### 練習課題 1
本文抜粋のうち、「ここで、粒度分布が単峰性(単」を含む語句で始まり「が更に生じた結果と思われる。」で終わる部分を、「ヒストグラム」を「度数分布図」に置き換えて書き直してください。

ここで、粒度分布が単峰性(単分散)とは、粒度分布が単分散の状態であって、ポリイミド粒子の粒度分布のヒストグラムが一つの峰(ピーク)を示す場合を表す。なお、粒度分布が多峰性(多分散)とは、粒度分布が多分散の状態であって、ポリイミド粒子の粒度分布のヒストグラムが複数の峰を示す場合を表す。
なお、粒子形状が円盤状とは、円く平たい円形の盤の形状のことである。本発明においては、より好ましくは円い盤であって盤の厚みがほぼ一定のものであるが、盤の厚みが一定でなく部分的に膨らみをもったり、二つ以上の円盤が併合したりした形状も含む。このような変形した円盤状は、たぶん結晶の成長過程で、何らかの影響により起こると思われるが、各部分は円盤状の結晶構造の成長を示しているか、円盤状の結晶に別の結晶の成長が更に生じた結果と思われる。

### 練習用の記録
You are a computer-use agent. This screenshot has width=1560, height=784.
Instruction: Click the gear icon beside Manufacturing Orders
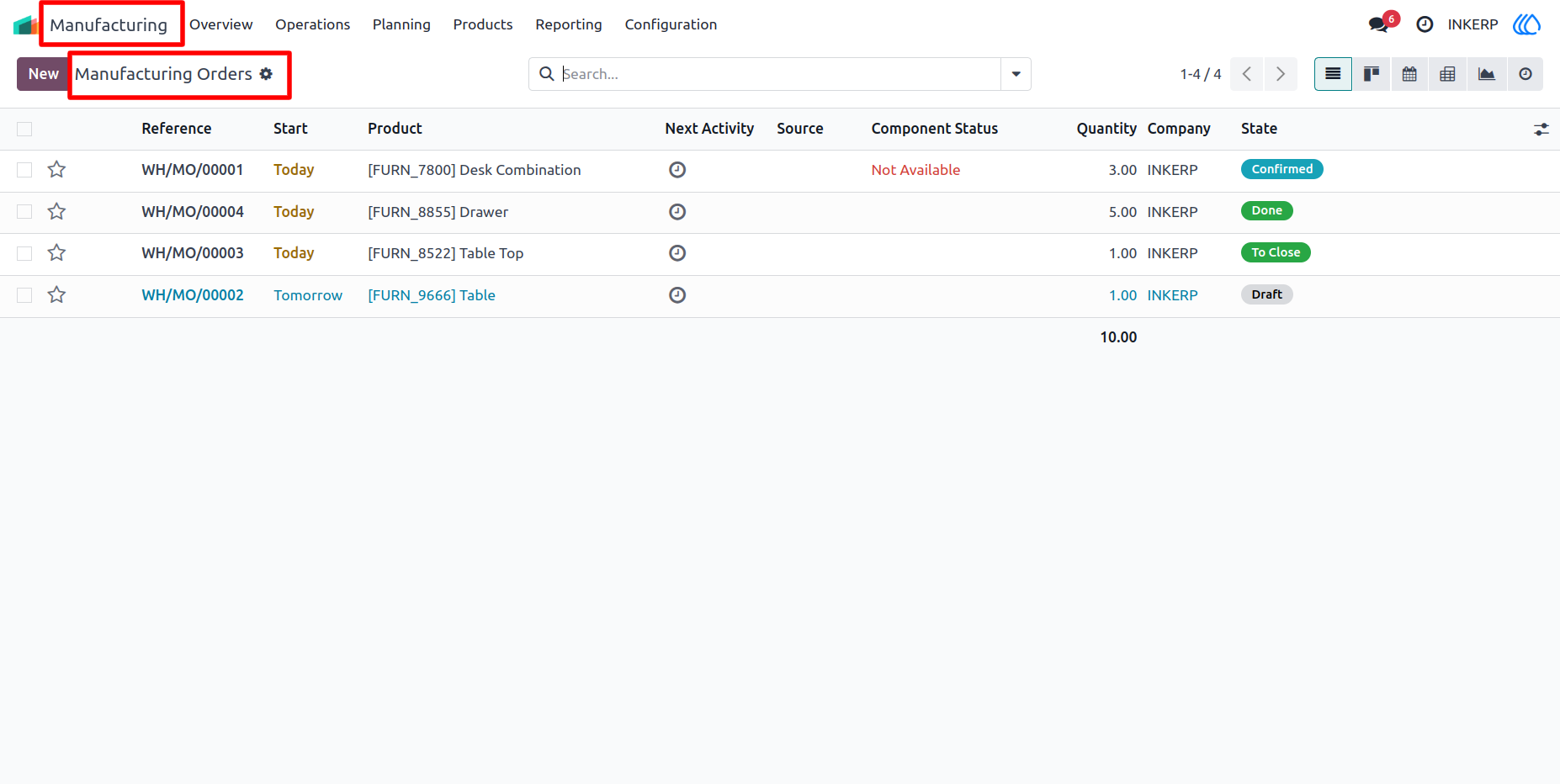tap(266, 74)
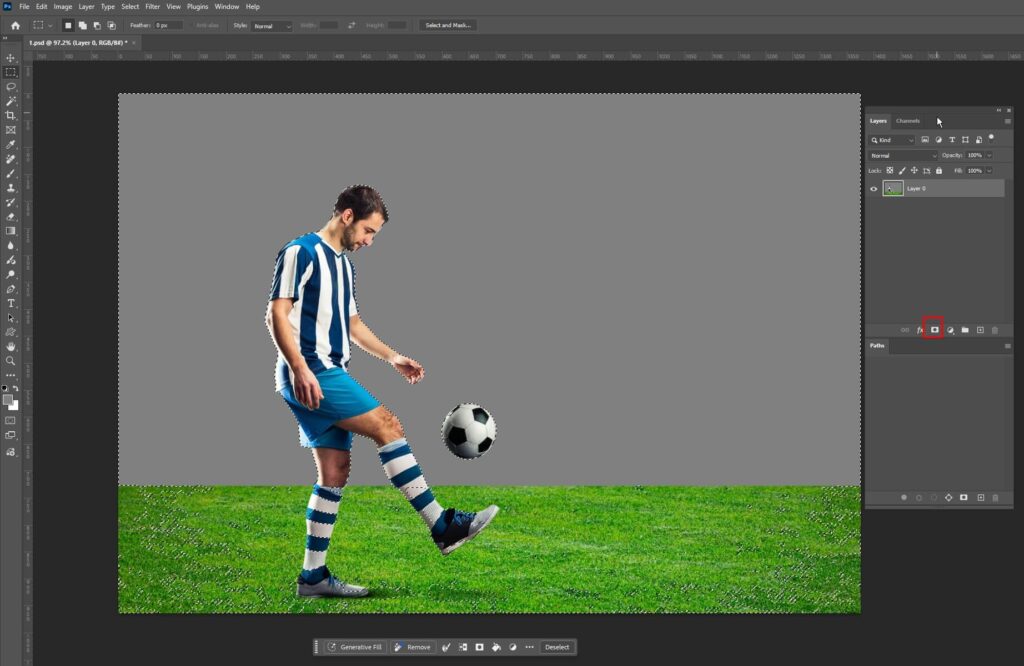Viewport: 1024px width, 666px height.
Task: Open the blend mode Normal dropdown
Action: pyautogui.click(x=903, y=156)
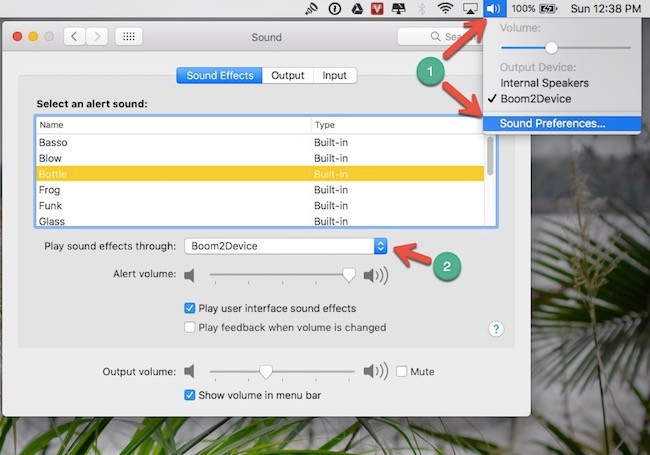This screenshot has width=650, height=455.
Task: Open the help question mark button
Action: [x=496, y=328]
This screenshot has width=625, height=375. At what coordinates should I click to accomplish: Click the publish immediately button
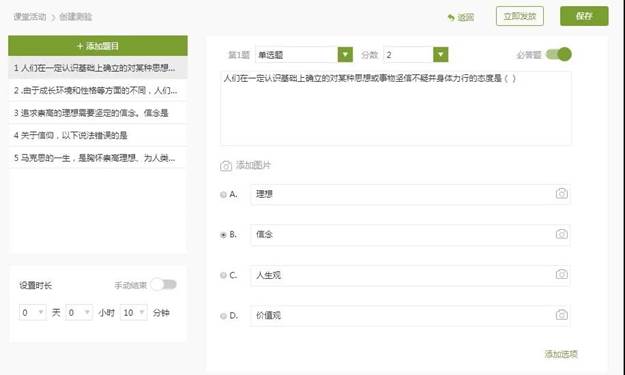[x=520, y=16]
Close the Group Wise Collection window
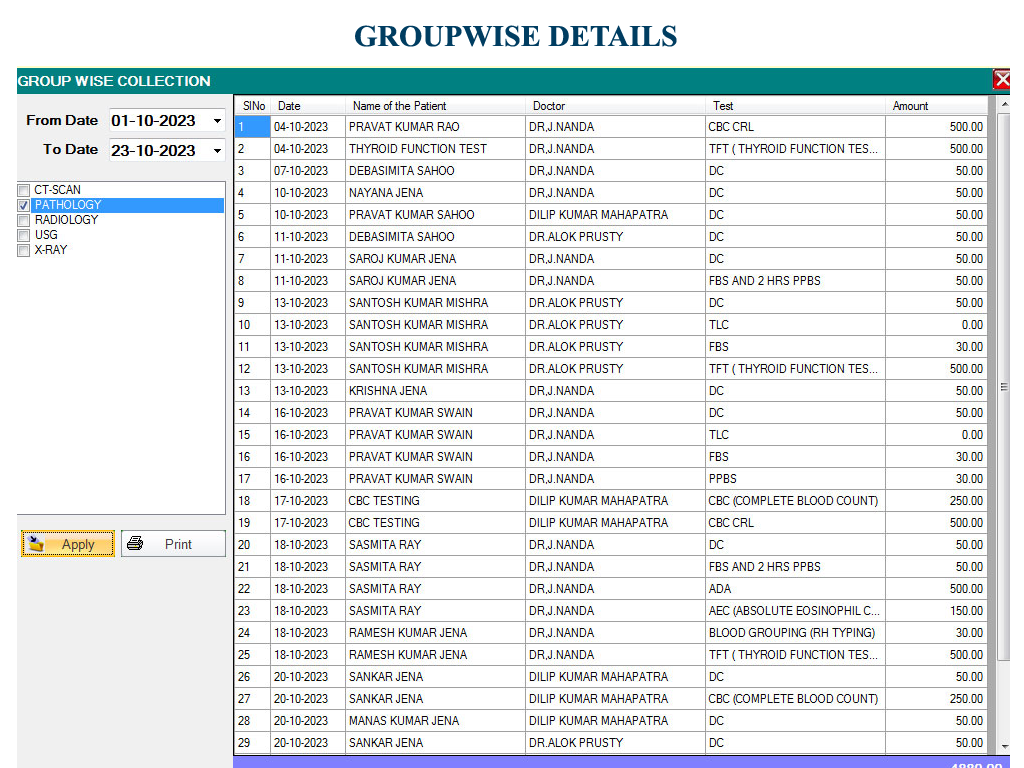1024x768 pixels. (1002, 80)
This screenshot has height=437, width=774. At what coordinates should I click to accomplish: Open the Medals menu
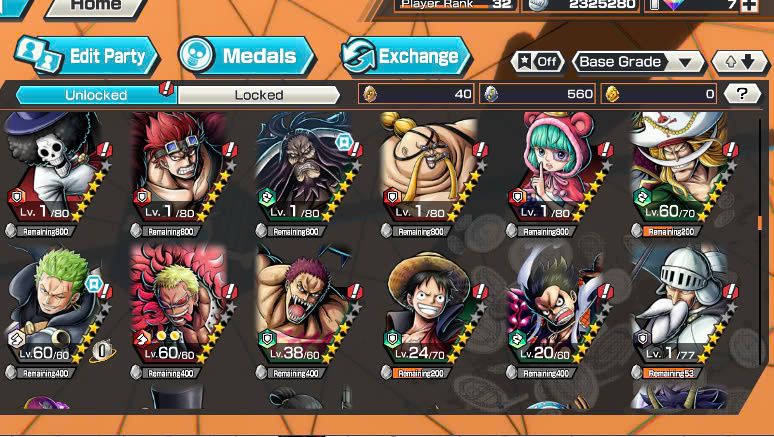246,56
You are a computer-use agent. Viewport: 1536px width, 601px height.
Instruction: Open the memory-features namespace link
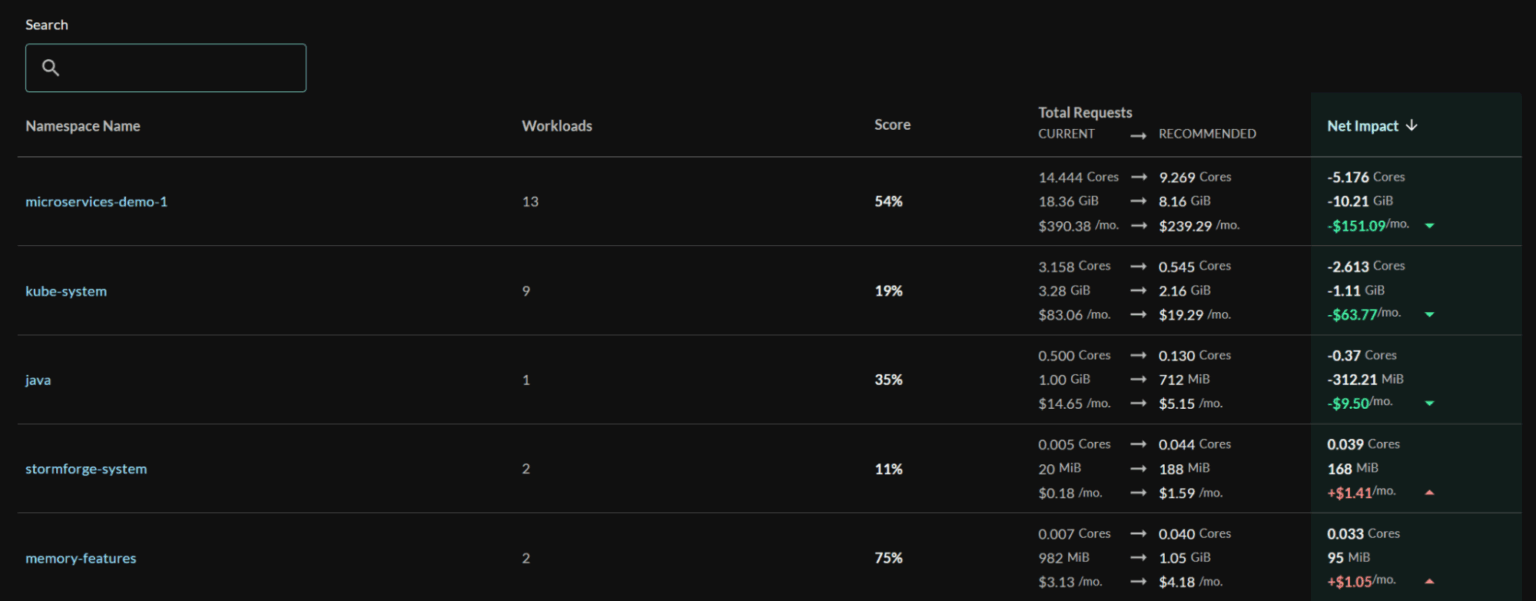[81, 558]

### 練習課題 2
上の記録から、文字列「Open」を含む行をすべて抜き出して返してください。大文字と小文字は区別します。

### 解答 1
ここで、粒度分布が単峰性(単分散)とは、粒度分布が単分散の状態であって、ポリイミド粒子の粒度分布の度数分布図が一つの峰(ピーク)を示す場合を表す。なお、粒度分布が多峰性(多分散)とは、粒度分布が多分散の状態であって、ポリイミド粒子の粒度分布の度数分布図が複数の峰を示す場合を表す。
なお、粒子形状が円盤状とは、円く平たい円形の盤の形状のことである。本発明においては、より好ましくは円い盤であって盤の厚みがほぼ一定のものであるが、盤の厚みが一定でなく部分的に膨らみをもったり、二つ以上の円盤が併合したりした形状も含む。このような変形した円盤状は、たぶん結晶の成長過程で、何らかの影響により起こると思われるが、各部分は円盤状の結晶構造の成長を示しているか、円盤状の結晶に別の結晶の成長が更に生じた結果と思われる。

### 解答 2
Task: Open the blend mode Normal dropdown
Task: Open the help question mark button
This screenshot has height=437, width=774. At what coordinates should I click to accomplish: Open the Medals menu
Instruction: Open the memory-features namespace link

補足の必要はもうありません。